Perlu dipahami bahwa tujuan utama JHT adalah untuk memberikan perlindungan finansial kepada peserta ketika mereka memasuki usia pensiun, mengalami cacat total tetap, atau meninggal dunia. Dana ini dikumpulkan dari iuran yang disisihkan oleh pekerja dan pemberi kerja selama masa aktif kerja. Oleh karena itu, setiap kebijakan yang berkaitan dengan pencairan dan pemajakan dana ini akan selalu mendapat perhatian dari berbagai pihak.

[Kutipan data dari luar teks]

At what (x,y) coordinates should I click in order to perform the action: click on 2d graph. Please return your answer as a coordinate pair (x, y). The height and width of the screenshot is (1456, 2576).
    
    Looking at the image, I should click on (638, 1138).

Diskusi publik yang muncul juga mencerminkan harapan masyarakat agar sistem perlindungan sosial yang diselenggarakan oleh BPJS Ketenagakerjaan tetap memberikan manfaat maksimal kepada pesertanya. Kekhawatiran akan berkurangnya nilai manfaat akibat pemotongan pajak menjadi sebuah isu krusial yang perlu direspons dengan bijak oleh pemerintah.
Langkah Menteri Keuangan untuk meninjau kembali implementasi teknis di lapangan dengan Dirjen Pajak menunjukkan adanya kesadaran terhadap sensitivitas isu ini. Hasil koordinasi tersebut diharapkan dapat memberikan kejelasan lebih lanjut mengenai bagaimana pajak atas JHT ini akan diterapkan ke depannya, termasuk potensi penyesuaian atau pemberian insentif jika diperlukan.
Pihak BPJS Ketenagakerjaan sendiri hingga kini masih menunggu arahan lebih lanjut dari Kementerian Keuangan dan Kementerian Ketenagakerjaan terkait kebijakan pemajakan JHT. Namun, sebagai badan penyelenggara jaminan sosial, BPJS Ketenagakerjaan selalu berupaya menjalankan amanat undang-undang dan peraturan yang berlaku dengan sebaik-baiknya.
Perbedaan antara JHT dan program Jaminan Pensiun (JP) juga seringkali menjadi sumber kebingungan. JHT bertujuan untuk tabungan hari tua, sedangkan JP memberikan manfaat pensiun bulanan setelah peserta berhenti bekerja pada usia pensiun. Kedua program ini saling melengkapi dalam memberikan jaminan sosial ketenagakerjaan.
Masyarakat, khususnya para pekerja, tentu berharap agar polemik mengenai pajak JHT ini dapat segera menemukan solusi yang terbaik. Kejelasan aturan dan kepastian mengenai besaran dana yang akan diterima saat pencairan sangat penting untuk perencanaan keuangan masa depan. Koordinasi antara Kemenkeu, DJP, dan BPJS Ketenagakerjaan menjadi kunci untuk meredakan kekhawatiran dan memastikan keberlangsungan program jaminan sosial yang krusial ini.